§ Compito: Elenca tutte le persone chiamate per nome nell'estratto sui monopoli riportato più avanti.

§ Estratto del testo:

------------

Una analisi condotta da Dirk Auer e Nicolas Pitt ha confermato che la posizione dei media sui monopoli è sproporzionatamente negativa e che la stampa riporta notizie su presunti monopoli imbattibili più frequentemente e più ampiamente rispetto al loro fallimento. Secondo i dati di Auer e Pitt, i media sopravvalutano la persistenza dei monopoli. La tendenza a creare posizioni di mercato monopolistiche è una delle più vecchie argomentazioni contro il capitalismo.

Le economie basate sul libero mercato, alla fine si autodistruggono, così viene detto, poiché il capitale è concentrato e centralizzato nelle mani di un piccolo numero di monopolisti che sono poi in grado di dominare completamente l’economia. Lenin presentò proprio questa tesi nel suo pamphlet del 1917 Imperialismo, fase suprema del capitalismo, in cui scrisse: «Questa trasformazione della concorrenza in monopolio è uno dei fenomeni più importanti – se non il più importante – dell’economia capitalista moderna».

------------

§ Materiale raccolto:

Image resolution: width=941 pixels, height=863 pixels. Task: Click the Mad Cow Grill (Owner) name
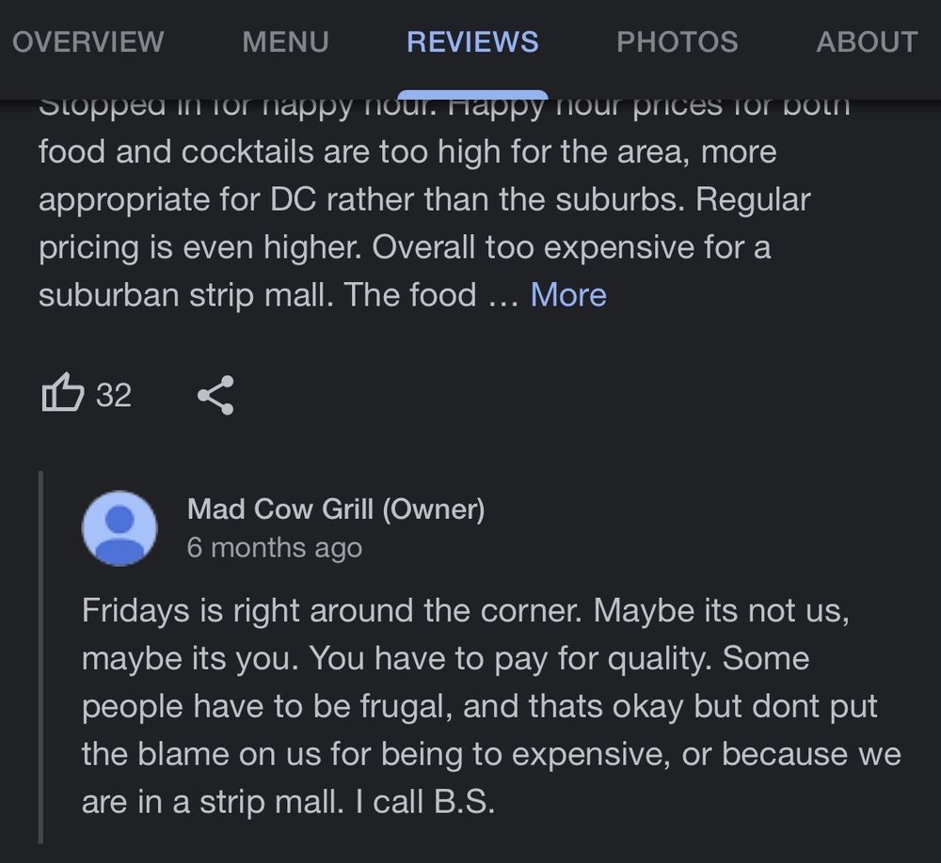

------------

§ Soluzione esercizio: Dirk Auer, Nicolas Pitt, Lenin